### SOURCE INFORMATION:
################

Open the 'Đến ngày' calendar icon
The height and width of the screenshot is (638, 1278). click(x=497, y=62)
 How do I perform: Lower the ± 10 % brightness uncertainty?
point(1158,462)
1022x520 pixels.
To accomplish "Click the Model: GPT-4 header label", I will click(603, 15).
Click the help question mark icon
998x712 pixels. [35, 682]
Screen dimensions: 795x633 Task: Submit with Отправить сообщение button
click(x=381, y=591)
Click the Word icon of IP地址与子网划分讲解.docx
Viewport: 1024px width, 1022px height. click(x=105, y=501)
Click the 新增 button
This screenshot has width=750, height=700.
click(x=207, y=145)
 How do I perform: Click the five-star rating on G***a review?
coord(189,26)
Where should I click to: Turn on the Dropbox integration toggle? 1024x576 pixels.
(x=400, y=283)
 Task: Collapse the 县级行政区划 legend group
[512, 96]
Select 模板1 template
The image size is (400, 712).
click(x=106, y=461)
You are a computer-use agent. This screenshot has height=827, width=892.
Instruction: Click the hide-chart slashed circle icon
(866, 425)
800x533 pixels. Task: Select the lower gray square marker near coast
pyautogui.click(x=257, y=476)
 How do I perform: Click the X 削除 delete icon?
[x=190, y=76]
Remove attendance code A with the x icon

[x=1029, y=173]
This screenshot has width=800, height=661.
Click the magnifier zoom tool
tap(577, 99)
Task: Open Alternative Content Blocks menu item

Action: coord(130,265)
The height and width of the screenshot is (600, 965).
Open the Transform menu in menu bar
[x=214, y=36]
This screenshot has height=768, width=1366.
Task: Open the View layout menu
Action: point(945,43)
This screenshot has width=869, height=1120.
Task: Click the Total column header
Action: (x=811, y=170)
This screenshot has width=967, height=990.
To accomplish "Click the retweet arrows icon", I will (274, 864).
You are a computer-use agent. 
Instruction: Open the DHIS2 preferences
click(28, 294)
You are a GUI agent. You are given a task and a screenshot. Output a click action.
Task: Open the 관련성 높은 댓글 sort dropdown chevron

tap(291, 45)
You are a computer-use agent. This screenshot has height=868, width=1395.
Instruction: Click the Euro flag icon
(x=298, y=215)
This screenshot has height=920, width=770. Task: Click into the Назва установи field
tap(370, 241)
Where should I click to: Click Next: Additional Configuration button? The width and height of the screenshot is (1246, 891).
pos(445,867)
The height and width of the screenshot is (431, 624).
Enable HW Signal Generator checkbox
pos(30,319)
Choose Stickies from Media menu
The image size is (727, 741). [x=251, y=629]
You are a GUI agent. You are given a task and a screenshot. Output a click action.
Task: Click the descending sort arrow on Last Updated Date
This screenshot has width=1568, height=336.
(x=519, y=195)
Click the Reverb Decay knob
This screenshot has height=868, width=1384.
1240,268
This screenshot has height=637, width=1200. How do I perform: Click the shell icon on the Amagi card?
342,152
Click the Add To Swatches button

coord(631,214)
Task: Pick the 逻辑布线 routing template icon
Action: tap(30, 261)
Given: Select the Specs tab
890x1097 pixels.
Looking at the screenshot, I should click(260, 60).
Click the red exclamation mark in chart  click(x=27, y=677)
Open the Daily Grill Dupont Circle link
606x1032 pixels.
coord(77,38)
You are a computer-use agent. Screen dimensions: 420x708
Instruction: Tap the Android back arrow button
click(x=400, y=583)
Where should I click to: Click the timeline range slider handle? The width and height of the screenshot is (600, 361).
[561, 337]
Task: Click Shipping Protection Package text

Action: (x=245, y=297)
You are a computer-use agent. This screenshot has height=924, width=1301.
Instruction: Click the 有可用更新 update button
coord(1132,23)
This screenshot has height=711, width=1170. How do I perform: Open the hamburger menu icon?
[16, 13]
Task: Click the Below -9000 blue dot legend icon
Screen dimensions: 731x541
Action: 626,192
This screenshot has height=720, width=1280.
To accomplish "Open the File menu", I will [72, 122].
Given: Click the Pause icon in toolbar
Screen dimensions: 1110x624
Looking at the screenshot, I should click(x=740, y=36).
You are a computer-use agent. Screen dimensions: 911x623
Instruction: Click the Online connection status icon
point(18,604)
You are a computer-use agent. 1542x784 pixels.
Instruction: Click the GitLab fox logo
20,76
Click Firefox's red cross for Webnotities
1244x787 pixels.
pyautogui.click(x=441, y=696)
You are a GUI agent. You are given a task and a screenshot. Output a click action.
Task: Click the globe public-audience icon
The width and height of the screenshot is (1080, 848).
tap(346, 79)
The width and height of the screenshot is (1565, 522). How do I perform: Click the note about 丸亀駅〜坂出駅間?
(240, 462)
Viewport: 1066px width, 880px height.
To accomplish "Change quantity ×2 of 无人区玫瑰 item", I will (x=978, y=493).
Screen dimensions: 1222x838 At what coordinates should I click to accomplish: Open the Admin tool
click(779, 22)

################

Exactly as written above, reproduce all of the entries.

### ANSWER TO THIS TASK:
Open the 'Đến ngày' calendar icon
The height and width of the screenshot is (638, 1278). click(x=497, y=62)
 How do I perform: Lower the ± 10 % brightness uncertainty?
point(1158,462)
1022x520 pixels.
To accomplish "Click the Model: GPT-4 header label", I will click(603, 15).
Click the help question mark icon
998x712 pixels. [35, 682]
Screen dimensions: 795x633 Task: Submit with Отправить сообщение button
click(x=381, y=591)
Click the Word icon of IP地址与子网划分讲解.docx
Viewport: 1024px width, 1022px height. click(x=105, y=501)
Click the 新增 button
This screenshot has width=750, height=700.
click(x=207, y=145)
 How do I perform: Click the five-star rating on G***a review?
coord(189,26)
Where should I click to: Turn on the Dropbox integration toggle? 1024x576 pixels.
(x=400, y=283)
 Task: Collapse the 县级行政区划 legend group
[512, 96]
Select 模板1 template
The image size is (400, 712).
click(x=106, y=461)
You are a computer-use agent. This screenshot has height=827, width=892.
Instruction: Click the hide-chart slashed circle icon
(866, 425)
800x533 pixels. Task: Select the lower gray square marker near coast
pyautogui.click(x=257, y=476)
 How do I perform: Click the X 削除 delete icon?
[x=190, y=76]
Remove attendance code A with the x icon

[x=1029, y=173]
This screenshot has width=800, height=661.
Click the magnifier zoom tool
tap(577, 99)
Task: Open Alternative Content Blocks menu item

Action: coord(130,265)
The height and width of the screenshot is (600, 965).
Open the Transform menu in menu bar
[x=214, y=36]
This screenshot has height=768, width=1366.
Task: Open the View layout menu
Action: point(945,43)
This screenshot has width=869, height=1120.
Task: Click the Total column header
Action: (x=811, y=170)
This screenshot has width=967, height=990.
To accomplish "Click the retweet arrows icon", I will (274, 864).
You are a computer-use agent. 
Instruction: Open the DHIS2 preferences
click(28, 294)
You are a GUI agent. You are given a task and a screenshot. Output a click action.
Task: Open the 관련성 높은 댓글 sort dropdown chevron

tap(291, 45)
You are a computer-use agent. This screenshot has height=868, width=1395.
Instruction: Click the Euro flag icon
(x=298, y=215)
This screenshot has height=920, width=770. Task: Click into the Назва установи field
tap(370, 241)
Where should I click to: Click Next: Additional Configuration button? The width and height of the screenshot is (1246, 891).
pos(445,867)
The height and width of the screenshot is (431, 624).
Enable HW Signal Generator checkbox
pos(30,319)
Choose Stickies from Media menu
The image size is (727, 741). [x=251, y=629]
You are a GUI agent. You are given a task and a screenshot. Output a click action.
Task: Click the descending sort arrow on Last Updated Date
This screenshot has width=1568, height=336.
(x=519, y=195)
Click the Reverb Decay knob
This screenshot has height=868, width=1384.
1240,268
This screenshot has height=637, width=1200. How do I perform: Click the shell icon on the Amagi card?
342,152
Click the Add To Swatches button

coord(631,214)
Task: Pick the 逻辑布线 routing template icon
Action: tap(30, 261)
Given: Select the Specs tab
890x1097 pixels.
Looking at the screenshot, I should click(260, 60).
Click the red exclamation mark in chart  click(x=27, y=677)
Open the Daily Grill Dupont Circle link
606x1032 pixels.
coord(77,38)
You are a computer-use agent. Screen dimensions: 420x708
Instruction: Tap the Android back arrow button
click(x=400, y=583)
Where should I click to: Click the timeline range slider handle? The width and height of the screenshot is (600, 361).
[561, 337]
Task: Click Shipping Protection Package text

Action: (x=245, y=297)
You are a computer-use agent. This screenshot has height=924, width=1301.
Instruction: Click the 有可用更新 update button
coord(1132,23)
This screenshot has height=711, width=1170. How do I perform: Open the hamburger menu icon?
[16, 13]
Task: Click the Below -9000 blue dot legend icon
Screen dimensions: 731x541
Action: 626,192
This screenshot has height=720, width=1280.
To accomplish "Open the File menu", I will [72, 122].
Given: Click the Pause icon in toolbar
Screen dimensions: 1110x624
Looking at the screenshot, I should click(x=740, y=36).
You are a computer-use agent. Screen dimensions: 911x623
Instruction: Click the Online connection status icon
point(18,604)
You are a computer-use agent. 1542x784 pixels.
Instruction: Click the GitLab fox logo
20,76
Click Firefox's red cross for Webnotities
1244x787 pixels.
pyautogui.click(x=441, y=696)
You are a GUI agent. You are given a task and a screenshot. Output a click action.
Task: Click the globe public-audience icon
The width and height of the screenshot is (1080, 848).
tap(346, 79)
The width and height of the screenshot is (1565, 522). How do I perform: Click the note about 丸亀駅〜坂出駅間?
(240, 462)
Viewport: 1066px width, 880px height.
To accomplish "Change quantity ×2 of 无人区玫瑰 item", I will (x=978, y=493).
Screen dimensions: 1222x838 At what coordinates should I click to accomplish: Open the Admin tool
click(779, 22)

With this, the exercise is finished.